It’s fairly well known that obstructive sleep apnea (OSA) is common in adults. What many of us don’t know is that it’s also is becoming a big problem world-wide for children.
The consensus is that between 1-4% of children world-wide have it. Doctors are even diagnosing infants with sleep apnea. Black children are 3.5 times more likely than white children to develop OSA.
Why is childhood sleep apnea a big problem?
The main reason why more kids are getting diagnosed with childhood sleep apnea is simple. Kids are getting fatter. An obese child is 4-5 times more likely to have breathing-related sleep problems than a non-obese child. So unfortunately, pediatricians are seeing the types of sleep problems that used to be seen only by adult doctors.
The remaining cases of childhood sleep apnea occur as a result of congenital syndromes, such as Down Syndrome, that result in noses and throats that don’t work like they should. A fair number of kids with chronic nasal congestion from allergies get childhood sleep apnea as well.
So why is childhood sleep apnea a problem? Because if it isn’t treated somehow, it can lead to some serious consequences:
Failure to thrive in babies and small children
High blood pressure and heart disease
Childhood vs adult OSA
It turns out that if you apply the adult standard definition of OSA to kids, you’ll miss a whole lot of cases. That’s because children’s lungs are smaller and they breathe at faster rates.
Unfortunately, there’s no good world-wide definition for children. Nevertheless, the risks of missing the diagnosis in kids are bad, so it could not hurt to investigate if you suspect your baby or child may have it.
Diagnosis happens the same way as with adults, with the overnight sleep study, also known as polysomnography. It’s important to make sure that the child really has the problem, and not merely “simple snoring”.
The other reason to be sure of the diagnosis is because, recall, the criteria for making the diagnosis in a child are different than in an adult. In children, it’s important to pay attention to inadequate breathing (hypopnea) in addition to obstructions. This is because hypopnea can lead to the same consequences as obstruction.
Because so much childhood sleep apnea is related to obesity, weight loss programs are effective, and can forestall the need for surgery. Healthy diet and regular exercise are good recommendations for anyone, but for children with sleep apnea, these habits can prevent early death from heart disease.
If weight loss is not an immediate option, tonsillectomy and/or adenoidectomy is the treatment of choice.
Young automobile drivers suffering from sleep apnea tend to be less alert and more prone to accidents.

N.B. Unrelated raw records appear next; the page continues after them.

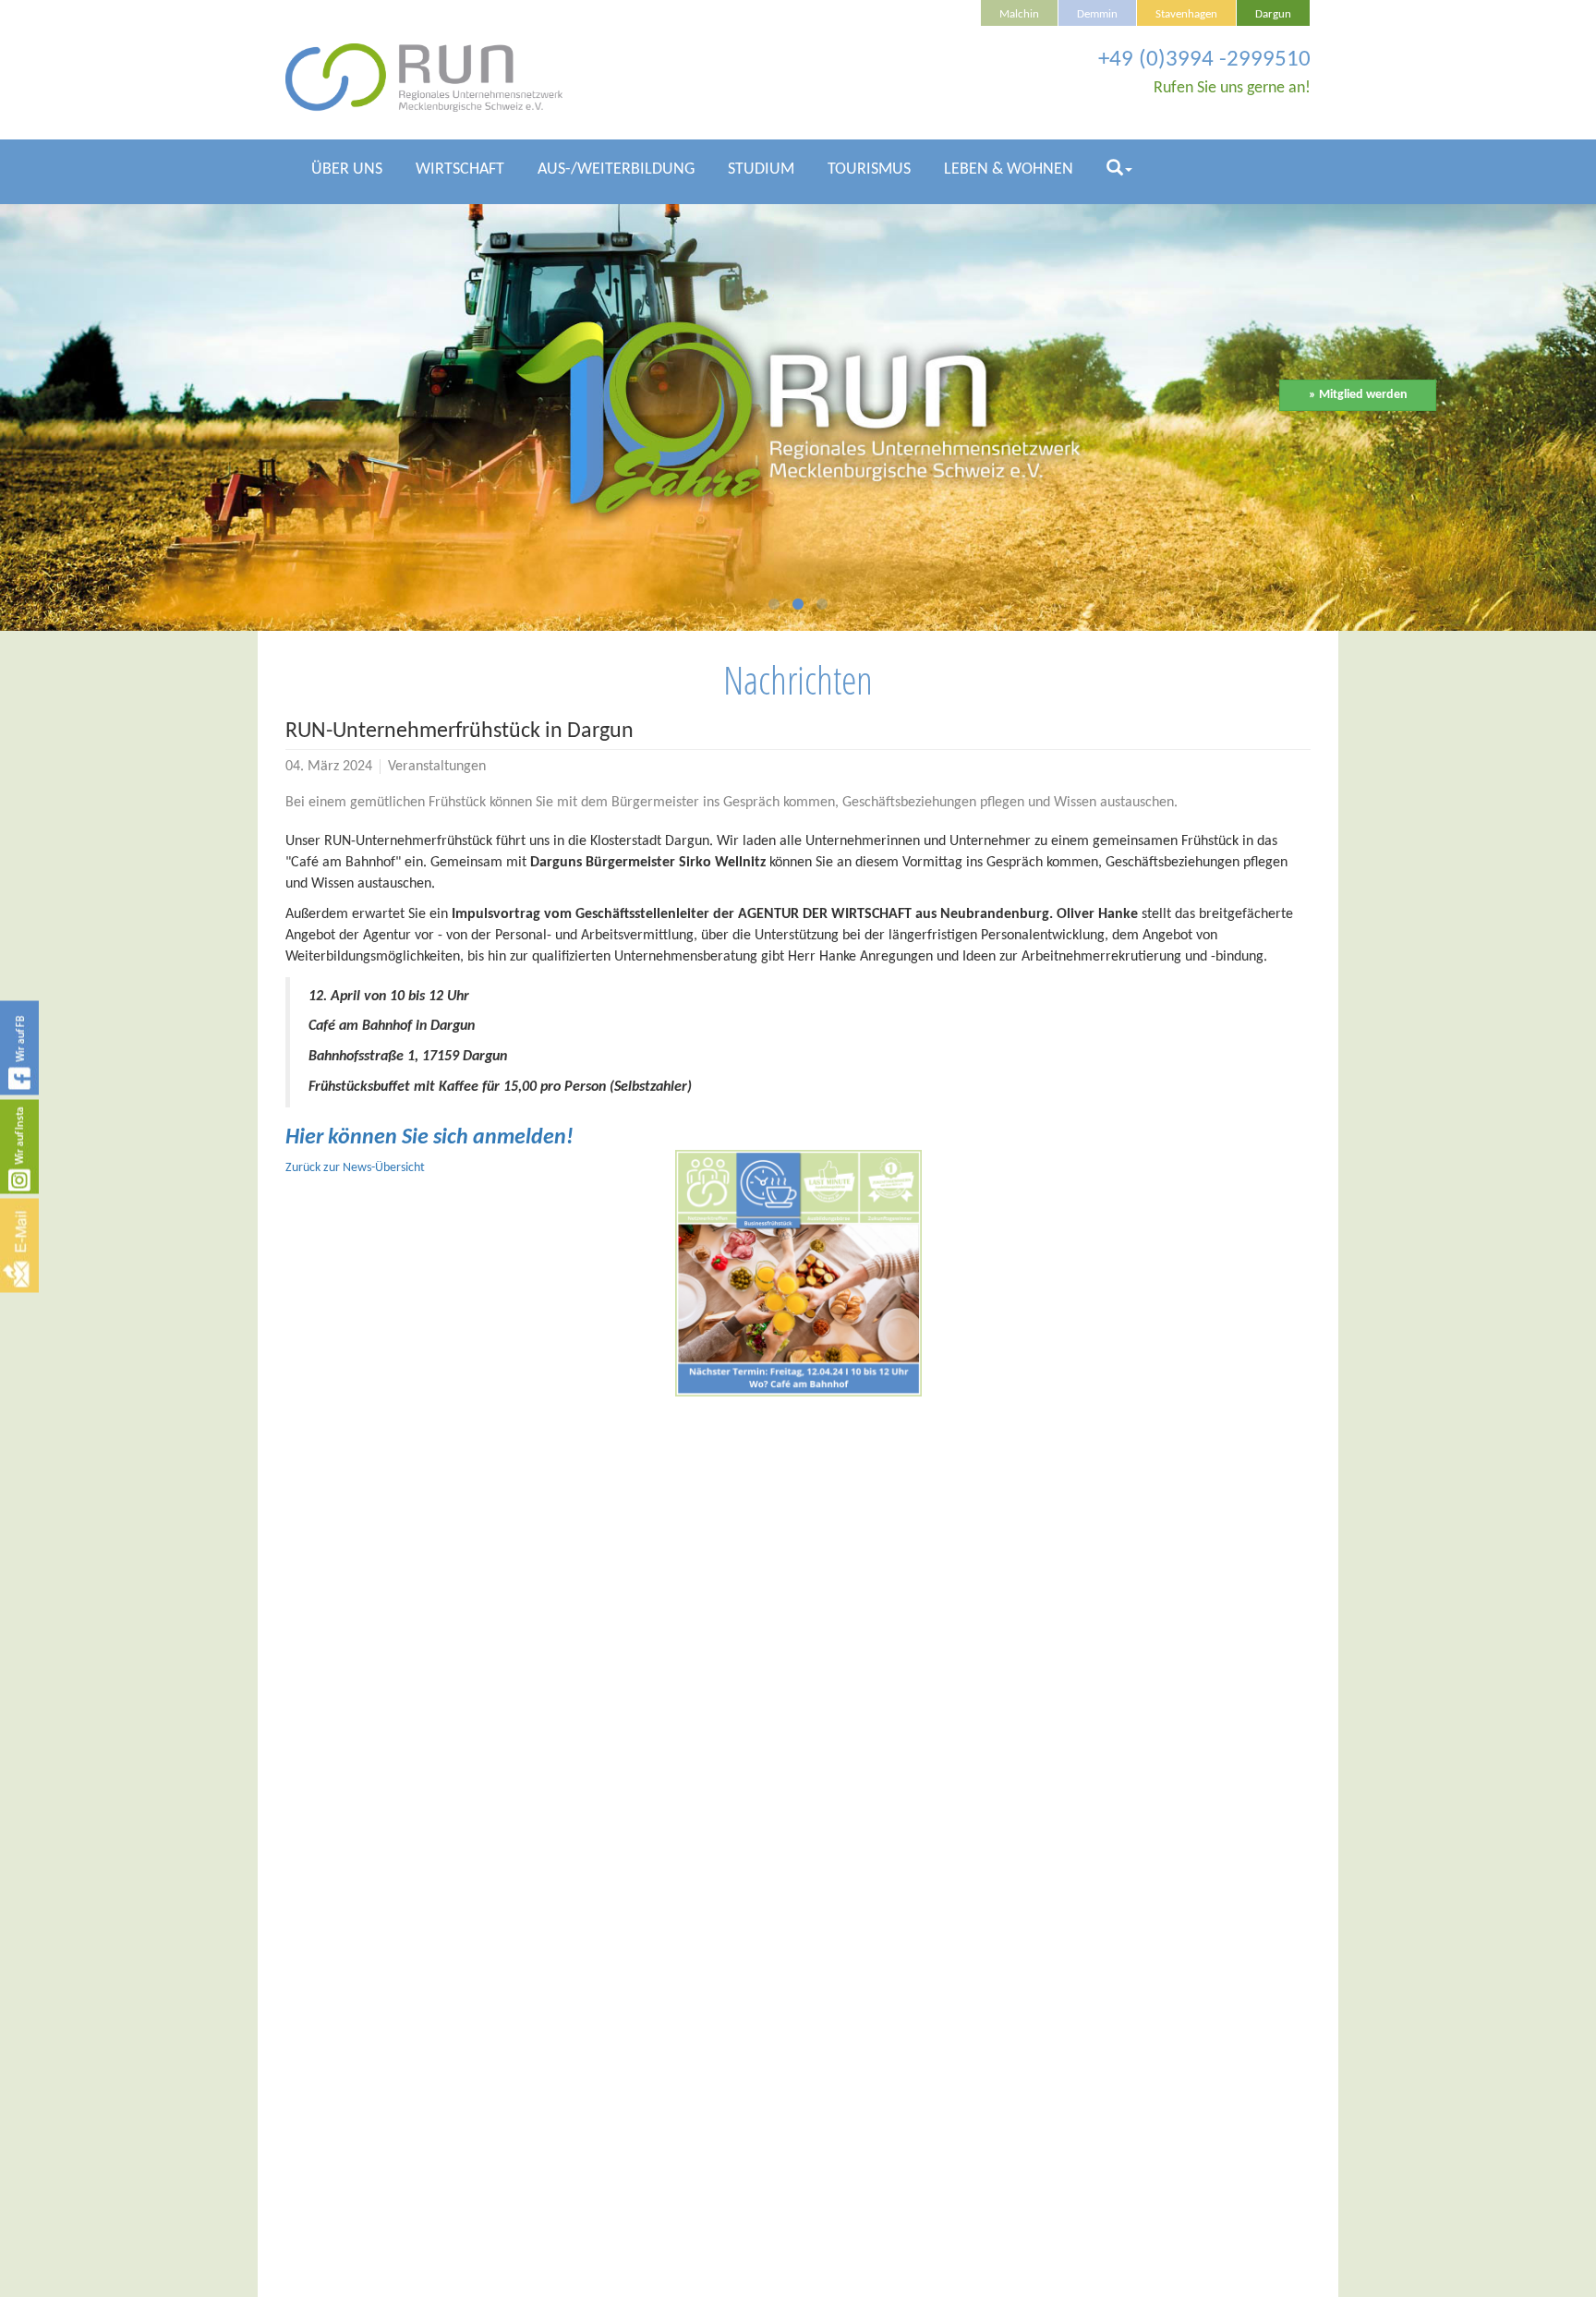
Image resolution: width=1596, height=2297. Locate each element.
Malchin (1019, 14)
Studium (761, 169)
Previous (199, 409)
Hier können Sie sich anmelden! (429, 1138)
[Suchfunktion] (1119, 177)
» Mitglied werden (1358, 395)
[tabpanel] (798, 418)
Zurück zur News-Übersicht (355, 1168)
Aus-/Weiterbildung (616, 169)
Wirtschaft (460, 169)
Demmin (1097, 14)
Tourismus (869, 169)
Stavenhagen (1186, 14)
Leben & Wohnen (1008, 169)
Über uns (346, 169)
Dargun (1273, 14)
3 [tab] (822, 607)
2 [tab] (798, 607)
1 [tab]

So until they get some kind of definitive therapy, it’s best that parents limit their driving.
For allergy sufferers whose OSA appears to be caused by their stuffy noses, steroid nasal sprays appear to help. Many varieties are available over-the-counter in the US.
Here the news is mixed. One study found that after tonsillectomy, only about 1 in 4 children got better from their obstructive sleep apnea. However, a more recent study showed that substantial numbers of small children do better on many measures of quality of life after surgery.
The Bottom Line
The major take-home point is that obesity is a big contributor to childhood sleep apnea. Because these kids live with these symptoms for many years before entering adulthood, it’s even more imperative to address weight issues while they’re still young.